If there are 3 internal nodes, they must be connected in series, and we find 4 different ways to attach the external nodes: the degrees of the 3 nodes are 5-3-3, 4-4-3, 4-3-4, and 3-5-3.

t3_1 = fromEdgeStr "1 2 2 3 1 4 1 5 2 6 3 7 3 8 1 9 1 10"
t3_2 = fromEdgeStr "1 2 2 3 1 4 1 5 2 6 3 7 3 8 1 9 2 10"
t3_3 = fromEdgeStr "1 2 2 3 1 4 1 5 2 6 3 7 3 8 1 9 3 10"
t3_4 = fromEdgeStr "1 2 2 3 1 4 1 5 2 6 3 7 3 8 2 9 2 10"
mapM (draw . (!!50) . iterate sim ) [t3_1, t3_2, t3_3, t3_4]

In the story, Will Hunting draws only 8 trees before he is interrupted and chased off. We see the board is missing the case with 4 internal nodes in series and the case with 3 internal nodes with degrees 5-3-3. Speaking of which, I applaud the choice of this question, because it looks good on screen. The viewer enjoys intricate and intriguing drawings of trees, and is reminded that mathematics is not numbers plus algebraic gobbledygook.

Here be dragons

While finding the above 10 trees is easy, there are deep, difficult questions lurking only a hair’s breadth away. For starters, what if we generalize and ask for the number of irreducible trees with \(n\) nodes? It seems there is no neat formula, and we must settle for an arduous trek through combinatorics to arrive at a generating function whose coefficients we can compute. When doing so, we discover this is also the case for counting unlabled trees.

What about writing code that determines if two graphs are equivalent? This results in an algorithm for the graph isomorphism problem, which lies in NP because we can succinctly describe how to relabel vertices to prove two graphs are the same. But is there an quick way to find such a relabeling? In other words, is the graph isomorphism problem in P? Nobody knows.

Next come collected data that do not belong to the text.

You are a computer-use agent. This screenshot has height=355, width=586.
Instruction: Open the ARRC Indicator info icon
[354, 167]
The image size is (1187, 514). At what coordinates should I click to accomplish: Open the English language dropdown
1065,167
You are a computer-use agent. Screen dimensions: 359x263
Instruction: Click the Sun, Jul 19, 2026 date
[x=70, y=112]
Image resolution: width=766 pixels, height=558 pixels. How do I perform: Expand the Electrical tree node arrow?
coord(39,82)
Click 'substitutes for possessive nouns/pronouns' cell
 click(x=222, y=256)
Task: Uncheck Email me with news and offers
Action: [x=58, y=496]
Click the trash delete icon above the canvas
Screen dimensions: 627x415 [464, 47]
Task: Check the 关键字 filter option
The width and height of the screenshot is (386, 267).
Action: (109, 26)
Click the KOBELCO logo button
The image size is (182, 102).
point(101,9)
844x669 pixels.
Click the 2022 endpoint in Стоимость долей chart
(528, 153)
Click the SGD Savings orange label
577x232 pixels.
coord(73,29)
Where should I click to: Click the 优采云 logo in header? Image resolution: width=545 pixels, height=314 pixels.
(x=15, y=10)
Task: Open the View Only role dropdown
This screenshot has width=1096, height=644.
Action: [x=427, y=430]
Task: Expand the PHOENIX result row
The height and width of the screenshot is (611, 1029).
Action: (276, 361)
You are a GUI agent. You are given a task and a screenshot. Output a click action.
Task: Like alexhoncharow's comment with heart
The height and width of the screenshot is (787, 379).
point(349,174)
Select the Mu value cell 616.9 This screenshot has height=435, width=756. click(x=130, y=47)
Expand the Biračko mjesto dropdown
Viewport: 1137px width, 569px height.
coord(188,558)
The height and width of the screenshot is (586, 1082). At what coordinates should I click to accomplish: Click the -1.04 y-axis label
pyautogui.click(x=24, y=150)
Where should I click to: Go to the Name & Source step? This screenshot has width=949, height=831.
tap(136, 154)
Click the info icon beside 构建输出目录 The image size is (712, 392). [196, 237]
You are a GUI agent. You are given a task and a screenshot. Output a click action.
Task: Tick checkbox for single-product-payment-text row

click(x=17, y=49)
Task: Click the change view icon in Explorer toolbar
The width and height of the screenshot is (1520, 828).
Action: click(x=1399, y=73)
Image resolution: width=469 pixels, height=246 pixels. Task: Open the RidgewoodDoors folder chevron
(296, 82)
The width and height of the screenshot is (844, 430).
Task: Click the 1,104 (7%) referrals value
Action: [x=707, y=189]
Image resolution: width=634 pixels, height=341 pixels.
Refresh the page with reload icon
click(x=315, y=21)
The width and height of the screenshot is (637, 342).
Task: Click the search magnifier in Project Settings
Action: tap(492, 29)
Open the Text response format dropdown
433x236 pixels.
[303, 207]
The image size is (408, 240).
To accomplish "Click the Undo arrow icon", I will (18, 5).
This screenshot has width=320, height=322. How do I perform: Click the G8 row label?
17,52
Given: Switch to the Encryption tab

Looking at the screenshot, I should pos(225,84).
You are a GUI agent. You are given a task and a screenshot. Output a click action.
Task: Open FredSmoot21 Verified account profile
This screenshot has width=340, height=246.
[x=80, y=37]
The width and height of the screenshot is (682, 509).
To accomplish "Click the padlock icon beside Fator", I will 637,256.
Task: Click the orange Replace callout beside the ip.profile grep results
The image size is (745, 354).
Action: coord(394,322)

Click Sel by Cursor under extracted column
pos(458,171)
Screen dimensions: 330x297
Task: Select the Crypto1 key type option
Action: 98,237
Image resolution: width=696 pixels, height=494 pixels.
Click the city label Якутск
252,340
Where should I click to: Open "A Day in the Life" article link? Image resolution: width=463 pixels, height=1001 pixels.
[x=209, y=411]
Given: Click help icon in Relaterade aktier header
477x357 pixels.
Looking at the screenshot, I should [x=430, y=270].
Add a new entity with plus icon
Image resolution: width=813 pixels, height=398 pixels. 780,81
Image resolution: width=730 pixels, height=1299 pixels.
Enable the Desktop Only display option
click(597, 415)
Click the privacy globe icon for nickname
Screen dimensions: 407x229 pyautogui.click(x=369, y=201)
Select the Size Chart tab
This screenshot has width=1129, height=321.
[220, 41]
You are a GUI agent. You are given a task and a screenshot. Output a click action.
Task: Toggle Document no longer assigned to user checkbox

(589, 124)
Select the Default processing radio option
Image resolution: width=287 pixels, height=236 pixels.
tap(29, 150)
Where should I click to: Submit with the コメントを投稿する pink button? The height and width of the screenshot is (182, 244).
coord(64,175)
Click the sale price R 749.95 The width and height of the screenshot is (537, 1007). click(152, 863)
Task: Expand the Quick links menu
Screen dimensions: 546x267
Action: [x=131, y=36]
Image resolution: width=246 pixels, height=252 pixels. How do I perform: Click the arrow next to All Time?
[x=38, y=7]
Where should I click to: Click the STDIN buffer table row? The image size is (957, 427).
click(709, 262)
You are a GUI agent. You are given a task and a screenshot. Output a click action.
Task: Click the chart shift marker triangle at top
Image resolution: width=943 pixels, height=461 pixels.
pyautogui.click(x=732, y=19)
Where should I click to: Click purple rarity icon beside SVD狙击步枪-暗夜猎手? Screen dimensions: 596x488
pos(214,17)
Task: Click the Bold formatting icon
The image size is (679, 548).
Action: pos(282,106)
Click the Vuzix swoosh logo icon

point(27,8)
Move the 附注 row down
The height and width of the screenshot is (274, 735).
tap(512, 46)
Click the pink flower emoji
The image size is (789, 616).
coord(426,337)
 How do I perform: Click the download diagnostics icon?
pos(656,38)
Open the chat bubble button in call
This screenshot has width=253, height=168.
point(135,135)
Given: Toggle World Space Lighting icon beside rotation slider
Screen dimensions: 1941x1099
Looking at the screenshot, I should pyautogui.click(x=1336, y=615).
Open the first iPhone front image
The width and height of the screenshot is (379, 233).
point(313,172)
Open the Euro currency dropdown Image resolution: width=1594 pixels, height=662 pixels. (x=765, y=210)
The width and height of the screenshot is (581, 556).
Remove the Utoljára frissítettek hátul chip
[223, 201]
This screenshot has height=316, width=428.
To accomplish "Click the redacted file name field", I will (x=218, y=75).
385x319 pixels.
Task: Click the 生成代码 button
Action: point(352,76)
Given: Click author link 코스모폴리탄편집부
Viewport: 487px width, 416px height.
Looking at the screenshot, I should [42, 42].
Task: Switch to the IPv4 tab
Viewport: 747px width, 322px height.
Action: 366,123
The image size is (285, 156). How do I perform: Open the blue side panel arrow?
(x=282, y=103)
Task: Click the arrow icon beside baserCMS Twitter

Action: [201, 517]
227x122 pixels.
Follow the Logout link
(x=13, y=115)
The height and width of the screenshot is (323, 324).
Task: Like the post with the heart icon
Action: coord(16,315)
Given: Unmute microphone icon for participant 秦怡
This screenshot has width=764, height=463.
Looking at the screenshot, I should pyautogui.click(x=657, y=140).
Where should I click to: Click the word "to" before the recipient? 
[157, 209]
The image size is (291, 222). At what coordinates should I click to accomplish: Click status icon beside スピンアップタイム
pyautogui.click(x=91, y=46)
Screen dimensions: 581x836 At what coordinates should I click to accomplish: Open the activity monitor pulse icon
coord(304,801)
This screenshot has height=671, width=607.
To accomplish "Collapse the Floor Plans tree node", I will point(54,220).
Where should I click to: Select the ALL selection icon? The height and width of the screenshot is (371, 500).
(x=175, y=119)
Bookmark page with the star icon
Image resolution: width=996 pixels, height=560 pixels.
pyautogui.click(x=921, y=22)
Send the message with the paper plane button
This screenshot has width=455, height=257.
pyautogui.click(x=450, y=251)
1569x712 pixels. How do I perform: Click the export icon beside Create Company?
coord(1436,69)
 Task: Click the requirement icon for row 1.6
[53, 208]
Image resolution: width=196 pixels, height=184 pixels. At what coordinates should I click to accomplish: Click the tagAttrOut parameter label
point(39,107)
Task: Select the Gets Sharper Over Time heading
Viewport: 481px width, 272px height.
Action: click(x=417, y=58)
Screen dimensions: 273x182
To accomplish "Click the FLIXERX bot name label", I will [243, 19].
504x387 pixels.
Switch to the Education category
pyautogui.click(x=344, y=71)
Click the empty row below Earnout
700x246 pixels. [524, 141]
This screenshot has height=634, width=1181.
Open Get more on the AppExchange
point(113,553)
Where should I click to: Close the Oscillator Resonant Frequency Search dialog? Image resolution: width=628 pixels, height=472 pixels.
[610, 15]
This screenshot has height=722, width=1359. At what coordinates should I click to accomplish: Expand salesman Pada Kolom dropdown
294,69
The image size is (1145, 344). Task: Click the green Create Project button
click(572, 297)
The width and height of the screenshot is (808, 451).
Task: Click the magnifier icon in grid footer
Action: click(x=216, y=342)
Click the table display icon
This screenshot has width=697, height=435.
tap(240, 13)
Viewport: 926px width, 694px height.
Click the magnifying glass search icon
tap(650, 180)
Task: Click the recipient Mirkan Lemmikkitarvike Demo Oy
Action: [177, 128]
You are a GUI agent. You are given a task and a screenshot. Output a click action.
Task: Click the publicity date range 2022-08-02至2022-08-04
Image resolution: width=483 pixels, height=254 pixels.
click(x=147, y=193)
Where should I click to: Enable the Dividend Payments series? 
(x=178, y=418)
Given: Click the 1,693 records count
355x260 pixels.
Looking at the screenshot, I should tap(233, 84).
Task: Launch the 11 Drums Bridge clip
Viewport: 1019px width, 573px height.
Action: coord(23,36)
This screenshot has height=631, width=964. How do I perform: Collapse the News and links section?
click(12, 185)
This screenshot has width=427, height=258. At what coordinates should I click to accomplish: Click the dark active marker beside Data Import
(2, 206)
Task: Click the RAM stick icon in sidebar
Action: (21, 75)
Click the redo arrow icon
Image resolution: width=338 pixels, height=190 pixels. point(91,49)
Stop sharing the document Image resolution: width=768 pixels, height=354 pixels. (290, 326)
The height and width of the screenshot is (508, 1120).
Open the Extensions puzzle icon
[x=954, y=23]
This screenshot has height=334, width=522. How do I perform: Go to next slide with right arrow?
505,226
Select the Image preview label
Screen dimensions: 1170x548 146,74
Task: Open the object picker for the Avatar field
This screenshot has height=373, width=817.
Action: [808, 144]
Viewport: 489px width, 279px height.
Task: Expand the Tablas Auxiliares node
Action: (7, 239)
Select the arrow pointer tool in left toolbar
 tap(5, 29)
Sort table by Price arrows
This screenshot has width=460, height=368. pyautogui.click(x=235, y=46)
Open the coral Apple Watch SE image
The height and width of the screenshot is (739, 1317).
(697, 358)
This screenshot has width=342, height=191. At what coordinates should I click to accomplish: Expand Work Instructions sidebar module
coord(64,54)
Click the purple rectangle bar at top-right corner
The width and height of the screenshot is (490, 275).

Murkier still, nobody knows if graph isomorphism is NP-complete (roughly: no easier than any other NP problem). Thus graph isomorphism is a rare problem that lies somewhere between P and NP-complete, but no one has proved it’s one or the other. Or strictly in between, assuming P ≠ NP. In other words, graph isomorphism might be a member of the exclusive club known as NP-intermediate.

On the one hand, we can generalize slightly to obtain a known NP-complete problem, the subgraph isomorphism problem, which asks if a given graph is equivalent to some subgraph of another graph. On the other hand, Babai published (then retracted then restored) a paper showing that graph isomorphism can be solved in quasi-polynomial time; the best known algorithms for solving NP-complete problems are exponential-time.

Cryptography mysteriously appears again. Other famous suspected members of NP-intermediate are integer factorization and discrete log. Computer security relies on these problems being difficult to solve. To the dismay of those who build cryptosystems, while nobody can solve them in polynomial time (without a quantum computer that is perpetually ten years away), there exist subexponential-time algorithms.